» Objective
Write the lines below as a JSON array of strings, with one string for each line and any blank lines omitted.

start Record list

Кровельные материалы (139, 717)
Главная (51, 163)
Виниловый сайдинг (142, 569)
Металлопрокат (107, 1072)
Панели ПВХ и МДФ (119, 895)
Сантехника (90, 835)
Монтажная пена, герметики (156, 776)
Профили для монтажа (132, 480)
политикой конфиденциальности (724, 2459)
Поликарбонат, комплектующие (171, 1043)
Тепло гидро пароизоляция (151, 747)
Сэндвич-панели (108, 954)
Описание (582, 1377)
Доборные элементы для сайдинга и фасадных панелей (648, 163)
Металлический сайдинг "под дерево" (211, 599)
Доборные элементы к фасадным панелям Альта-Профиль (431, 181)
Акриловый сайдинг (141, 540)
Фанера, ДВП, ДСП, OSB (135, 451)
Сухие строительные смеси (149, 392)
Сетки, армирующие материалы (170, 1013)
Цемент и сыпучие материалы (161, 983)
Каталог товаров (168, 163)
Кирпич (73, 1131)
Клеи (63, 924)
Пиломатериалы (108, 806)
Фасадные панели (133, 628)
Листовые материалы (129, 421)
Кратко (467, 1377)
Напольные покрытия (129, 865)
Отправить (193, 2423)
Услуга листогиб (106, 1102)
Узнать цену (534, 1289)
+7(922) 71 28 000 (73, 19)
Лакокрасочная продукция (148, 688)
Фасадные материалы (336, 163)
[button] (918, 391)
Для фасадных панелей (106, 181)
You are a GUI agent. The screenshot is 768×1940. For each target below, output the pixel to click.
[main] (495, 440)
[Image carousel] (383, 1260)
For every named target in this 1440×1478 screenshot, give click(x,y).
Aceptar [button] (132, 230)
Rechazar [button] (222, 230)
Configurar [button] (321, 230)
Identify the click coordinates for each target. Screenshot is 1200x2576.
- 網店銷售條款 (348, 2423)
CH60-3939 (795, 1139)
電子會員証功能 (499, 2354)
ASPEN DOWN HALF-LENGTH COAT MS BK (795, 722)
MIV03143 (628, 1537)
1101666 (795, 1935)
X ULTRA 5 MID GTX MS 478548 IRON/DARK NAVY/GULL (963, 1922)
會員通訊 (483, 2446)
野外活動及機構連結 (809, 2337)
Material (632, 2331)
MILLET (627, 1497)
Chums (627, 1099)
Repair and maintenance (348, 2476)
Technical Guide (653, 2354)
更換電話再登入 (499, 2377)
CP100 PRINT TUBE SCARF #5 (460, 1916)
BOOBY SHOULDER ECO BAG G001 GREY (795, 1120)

end Record list

» Task solution
[
  "Кровельные материалы (139, 717)",
  "Главная (51, 163)",
  "Виниловый сайдинг (142, 569)",
  "Металлопрокат (107, 1072)",
  "Панели ПВХ и МДФ (119, 895)",
  "Сантехника (90, 835)",
  "Монтажная пена, герметики (156, 776)",
  "Профили для монтажа (132, 480)",
  "политикой конфиденциальности (724, 2459)",
  "Поликарбонат, комплектующие (171, 1043)",
  "Тепло гидро пароизоляция (151, 747)",
  "Сэндвич-панели (108, 954)",
  "Описание (582, 1377)",
  "Доборные элементы для сайдинга и фасадных панелей (648, 163)",
  "Металлический сайдинг \"под дерево\" (211, 599)",
  "Доборные элементы к фасадным панелям Альта-Профиль (431, 181)",
  "Акриловый сайдинг (141, 540)",
  "Фанера, ДВП, ДСП, OSB (135, 451)",
  "Сухие строительные смеси (149, 392)",
  "Сетки, армирующие материалы (170, 1013)",
  "Цемент и сыпучие материалы (161, 983)",
  "Каталог товаров (168, 163)",
  "Кирпич (73, 1131)",
  "Клеи (63, 924)",
  "Пиломатериалы (108, 806)",
  "Фасадные панели (133, 628)",
  "Листовые материалы (129, 421)",
  "Кратко (467, 1377)",
  "Напольные покрытия (129, 865)",
  "Отправить (193, 2423)",
  "Услуга листогиб (106, 1102)",
  "Узнать цену (534, 1289)",
  "+7(922) 71 28 000 (73, 19)",
  "Лакокрасочная продукция (148, 688)",
  "Фасадные материалы (336, 163)",
  "[button] (918, 391)",
  "Для фасадных панелей (106, 181)",
  "You are a GUI agent. The screenshot is 768×1940. For each target below, output the pixel to click.",
  "[main] (495, 440)",
  "[Image carousel] (383, 1260)",
  "For every named target in this 1440×1478 screenshot, give click(x,y).",
  "Aceptar [button] (132, 230)",
  "Rechazar [button] (222, 230)",
  "Configurar [button] (321, 230)",
  "Identify the click coordinates for each target. Screenshot is 1200x2576.",
  "- 網店銷售條款 (348, 2423)",
  "CH60-3939 (795, 1139)",
  "電子會員証功能 (499, 2354)",
  "ASPEN DOWN HALF-LENGTH COAT MS BK (795, 722)",
  "MIV03143 (628, 1537)",
  "1101666 (795, 1935)",
  "X ULTRA 5 MID GTX MS 478548 IRON/DARK NAVY/GULL (963, 1922)",
  "會員通訊 (483, 2446)",
  "野外活動及機構連結 (809, 2337)",
  "Material (632, 2331)",
  "MILLET (627, 1497)",
  "Chums (627, 1099)",
  "Repair and maintenance (348, 2476)",
  "Technical Guide (653, 2354)",
  "更換電話再登入 (499, 2377)",
  "CP100 PRINT TUBE SCARF #5 (460, 1916)",
  "BOOBY SHOULDER ECO BAG G001 GREY (795, 1120)"
]